En toen gaf hij mij het volgende recept:

Champion-pate-hoedje

Bereidingswijze

Maak de champion schoon en verwijder het steeltje.

Breng in een steelpan de melk aan de kook.

Kook de champion in 2 min. beetgaar.

Laat het met de bolle kant naar boven in een vergiet uitlekken en afkoelen.

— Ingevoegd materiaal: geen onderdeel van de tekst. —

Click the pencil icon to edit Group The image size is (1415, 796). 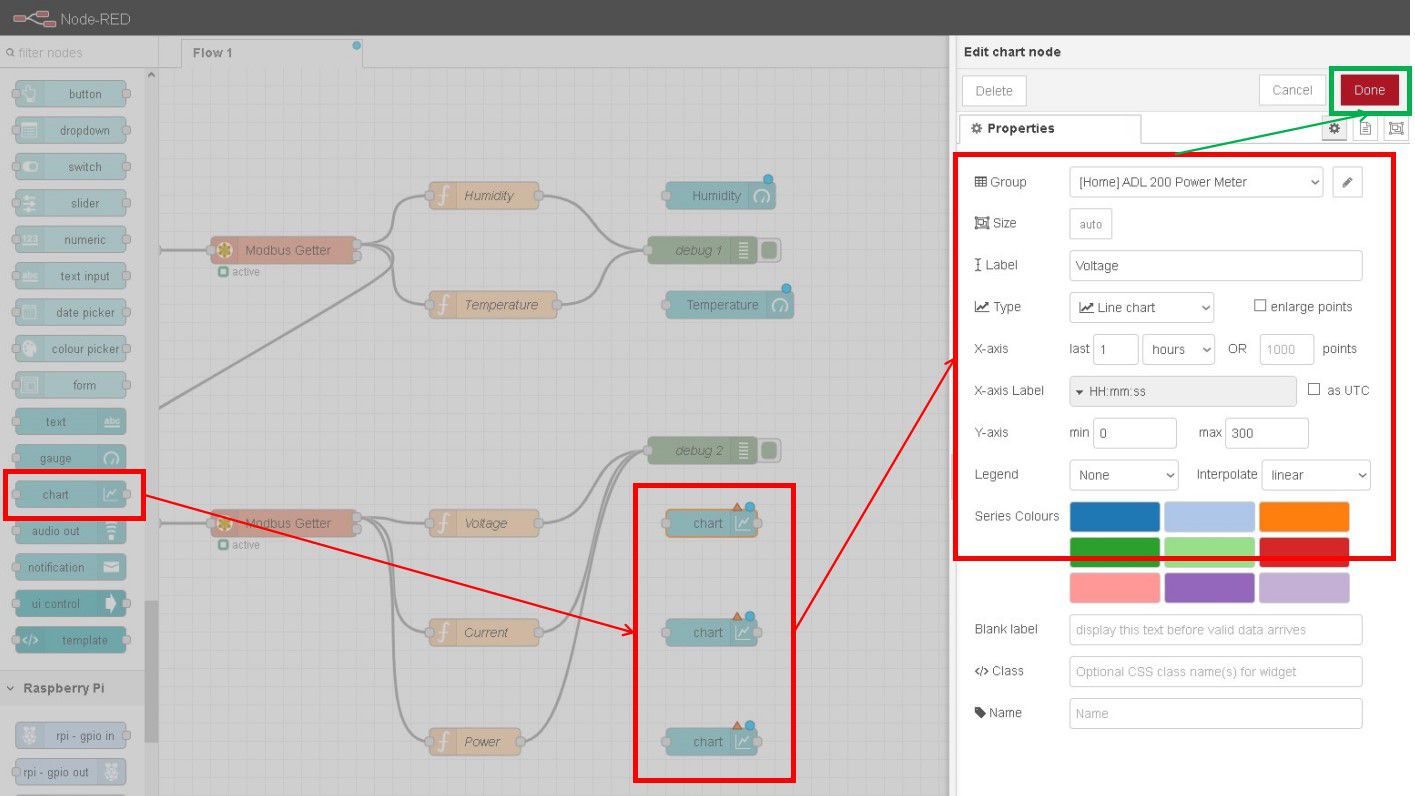click(x=1347, y=182)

Verwijder de geleirand van de pate.

Meng de pate met het citroensap.

Doe het mengsel over in een spuitzak.

Druk het championhoedje in de paprikapoeder.

Leg het op een schaal.

Spuit in het hoedje een toefje pate.

Garneer met peterselie.

Categorieën: Algemeen

9 reacties

trawant · 28 januari 2016 op 14:27

Geef mij ook zo’n dokter!
‘Zieleberoerdselen’. Wat een leuke column.
Maar voor je weer een nieuwe afspraak maakt wel even douchen en het navelpluis..nou ja je weet het best!

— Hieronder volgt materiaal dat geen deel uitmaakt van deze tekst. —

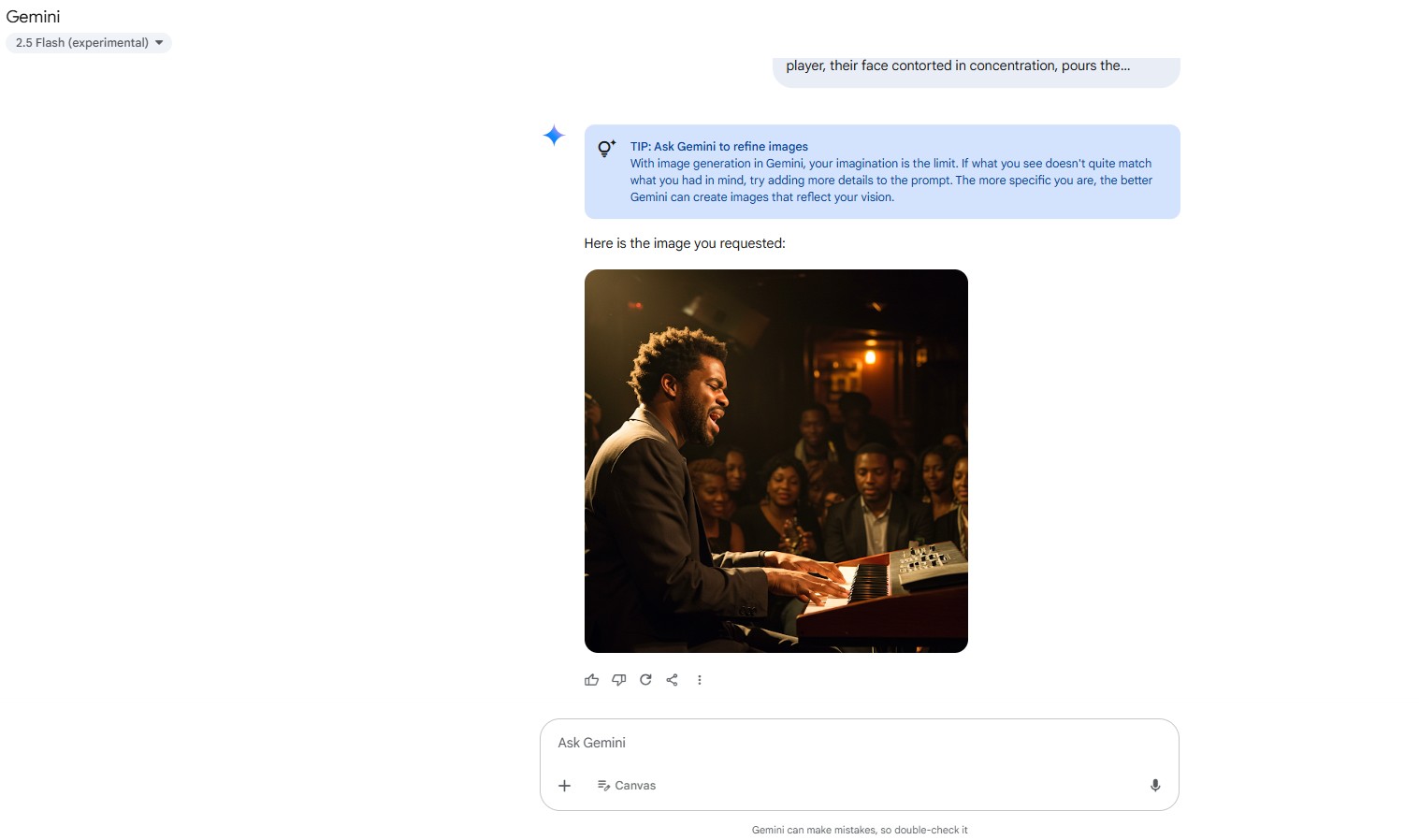Click the model selector dropdown arrow
Viewport: 1419px width, 840px height.
click(159, 43)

troubadour · 28 januari 2016 op 16:34

Leuk stuk met geinige staart.

Esther Suzanna · 28 januari 2016 op 17:38

GETVER! Haha…. Geinig..

Bruun · 28 januari 2016 op 22:17

Vermakelijke column. Zo lees ik ze graag!

Mien · 29 januari 2016 op 07:39

Onder invloed van paddenstoelen naar de dokter en dan met een champignon naar buiten komen. Tijd voor soep. Leuke column.

Roos Kleurig · 29 januari 2016 op 07:49

Dank allen voor de mooie reacties.

Odette · 29 januari 2016 op 08:09

Zieleberoerdselen is wat mij betreft een supervondst.
“Ober, er zit een champignon in mijn soep.”
😀

Mosje · 1 februari 2016 op 13:17

Beste Roos Kleurig, weet jij dan ook hoe een bakker kerstkransjes maakt?

Roos Kleurig · 1 februari 2016 op 21:19

Halveer een vanillestokje in de lengte en schraap met de punt van een mes het merg eruit. Klop de boter en basterdsuiker in 4 min. licht en luchtig. Voeg het vanillemerg en 1 ei toe. Zeef de bloem en het zout erboven en mix kort tot een egaal deeg. Maak er een bal van en laat minimaal 1 uur rusten in de koelkast.
Verwarm de oven voor op 160 °C. Verdeel het deeg in 2 gelijke stukken. Leg 1 stuk tot gebruik terug in de koelkast.
Rol op een met bloem bestoven werkblad het andere stuk deeg met een deegroller uit tot een dunne lap van ca. 5 mm dik. Steek er met behulp van de uitsteker ca. 10 kransjes uit en leg ze op een met bakpapier beklede bakplaat. Splits het andere ei en klop de eidooier los. Bestrijk de kransjes dun met eidooier en bestrooi ze met amandelschaafsel. Bak de kransjes in de oven in ca. 15 min. goudbruin en gaar.
Laat 5 min. afkoelen op de bakplaat en laat ze vervolgens helemaal afkoelen op een rooster. Rol de rest van het deeg uit en steek er ook ca. 10 kransjes uit. Leg ze op een met bakpapier beklede bakplaat en bak in ca. 15 min. goudbruin en gaar.
Laat de koekjes afkoelen. Vouw ondertussen een cornetje van bakpapier. Meng de poedersuiker met het kokende water tot een dik glazuur (yoghurtdikte). Vul het cornetje met glazuur en versier de kransjes zonder amandelschaafsel met sneeuwvlokjes en streepjes. Bestrooi de kerstkransjes met amandelschaafsel licht met poedersuiker.

Tip:

Maak er mooie lintjes aan en hang ze in de kerstboom of aan een stoere (kerst)tak.